Once the nausea came on, these ideas went away. I had absolutely no motivation to do at home workouts and yoga made me nauseous from the constant up and down movements. I almost exclusively took prenatal yoga classes (aka really really mellow yoga) from week 6 until week 11.
I felt my strength and flexibility leaving my body week after week. It was frustrating, especially since so much of my life is invested in my physical activity. At a certain point I had to let it go and plan on integrating more activity once I was feeling better. (“This won’t last forever” was my mantra during this time).
As predicted, I did feel better eventually, and with the new year I began to go to more yoga and program some at home workouts for myself.
Currently I’m focusing on making time for yoga practice four times a week. Sometimes it’s a little less cause I’ll have an off day, busy day, or lack of sleep the night before, but I do prioritize being active even if it’s only my two walks a day with my giant dog.
I feel incredibly blessed to be a part of Hapa Yoga in San Diego, a all-inclusive yoga studio with a very heavy emphasis on being mom-friendly. There’s a ton of prenatal and prenatal-friendly classes, childcare, breastfeeding support groups, etc.

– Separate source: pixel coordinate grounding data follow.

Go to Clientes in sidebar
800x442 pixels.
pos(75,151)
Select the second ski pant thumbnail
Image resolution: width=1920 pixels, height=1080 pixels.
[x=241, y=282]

I love that I can walk into the studio and the teachers know how to help me modify at the different stages of body awkwardness (bigger belly, giant boobs, extra stretchy joints… I promise it’s awkward). The support is fantastic.
In addition to Hapa, I also have an online membership to Yoga Glo. It’s an amazing resource for ALL levels, ALL forms, ALL durations of a yoga practice. You can take a two hour sweaty flow with advanced postures or you can take a 15 min pre-bedtime meditation that requires almost no movement beyond breathing. It’s great when I can’t make it to a class at the studio or maybe I’m looking for something really specific for how I’m feeling. Check it out!

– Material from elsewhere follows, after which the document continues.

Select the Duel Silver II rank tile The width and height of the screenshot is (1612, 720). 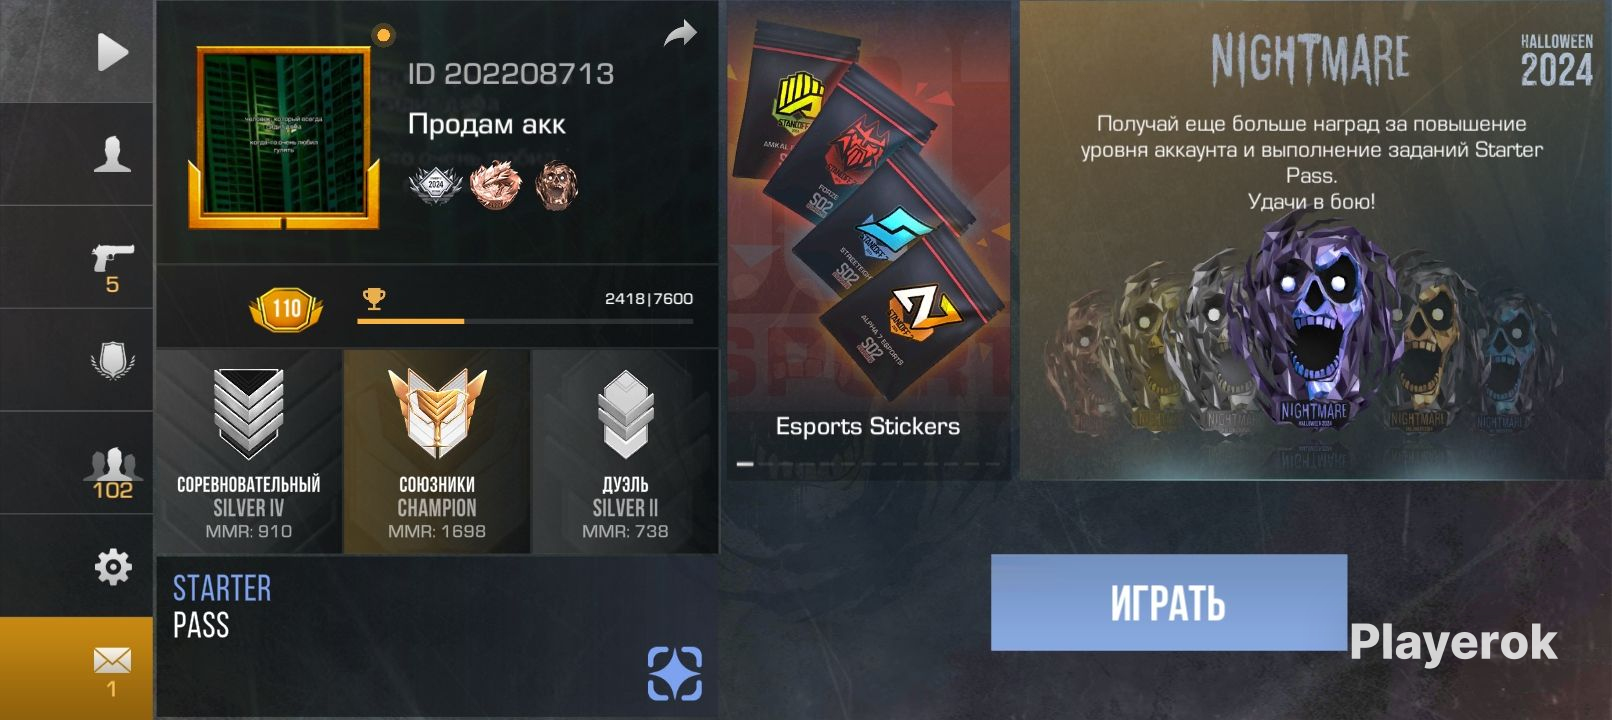click(625, 452)
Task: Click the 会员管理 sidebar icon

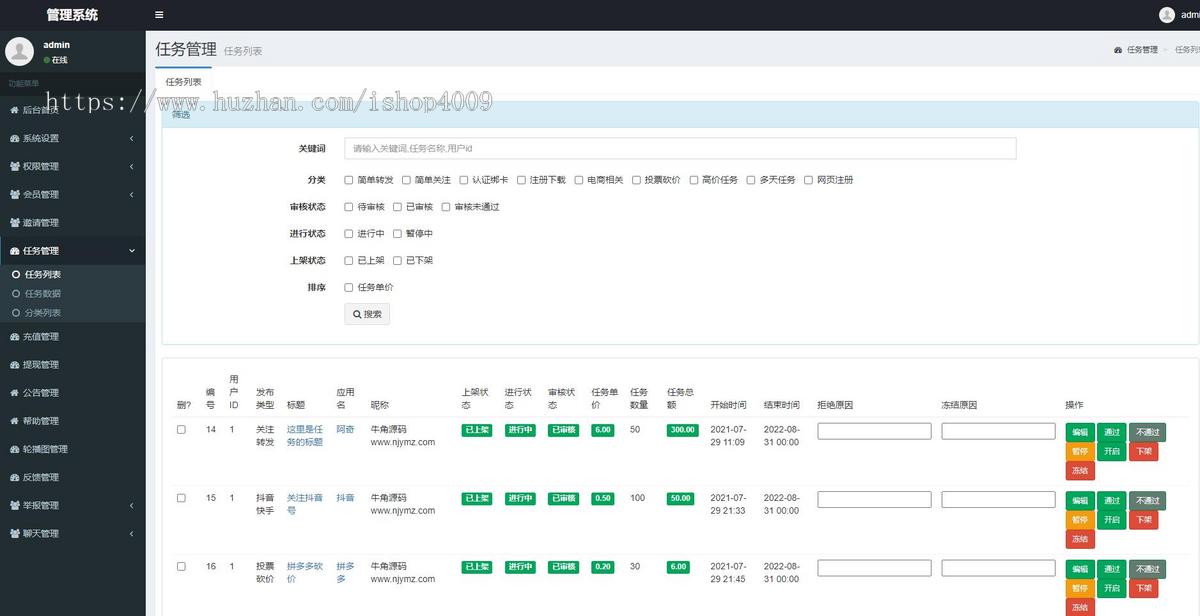Action: (15, 194)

In addition to the yoga I also wanted to try for strength training sessions three times a week. I’ve been sticking to this consistently since the new year began but also let myself rest as needed.
During my time off from working out, I began to compile a range of weights and workout options to have at home in my “gym area”. Our back deck is covered and private which makes it a great place to workout with fresh air but threat of battling the elements.
2 yoga mats
1 resistance band
2 medicine balls, 10 lb. and 12 lb.
2 sets of dumbbells, 10 lb. and 15 lb.
1 kettlebell 26 lb.
2 ankle weights
2 lacrosse balls
1 foam roller
1 chair for step ups or incline work
Hardly an impressive home gym, but I’m making it work for me. I also incorporate a lot of body weight stuff, which, if you think about it, is a form of progressive overload each week since I’m gaining my own personal “weight vest”.

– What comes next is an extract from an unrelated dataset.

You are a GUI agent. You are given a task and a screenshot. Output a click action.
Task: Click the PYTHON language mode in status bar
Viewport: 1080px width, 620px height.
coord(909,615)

Some parameters to these workouts include shorter sets, more rest in between, nothing “for time”.
Here’s an example of a typical workout:
3 rounds of each circuit. 10 reps for each movement
weighted glute bridges
overhead presses with dumbbell
bent over rows with dumbbell
kettle bell deadlift high pulls
Not too complicated, but enough for me to feel my muscles working and feel like myself again.
I’m completely okay with the fact that pregnancy is not the time to be focusing on performance goals or body composition. I work out because it makes me a happier person, and a happier mom makes for a healthier pregnancy. Activity is good preparation for labor and delivery. I’m training because I’m growing a human, and in an incredible feat of human endurance, I will one day birth this baby.
I’m really interested to see how my workouts change and progress as I enter the later stages of my pregnancy and hope to share that experience here as well.
Just a reminder/disclaimer; This is my own experience in my own pregnant body. This is not a recommendation on how to “ideally” be pregnant and active, nor is it a criticism of anyone who does something different. Pay attention to YOUR body and do what feels right!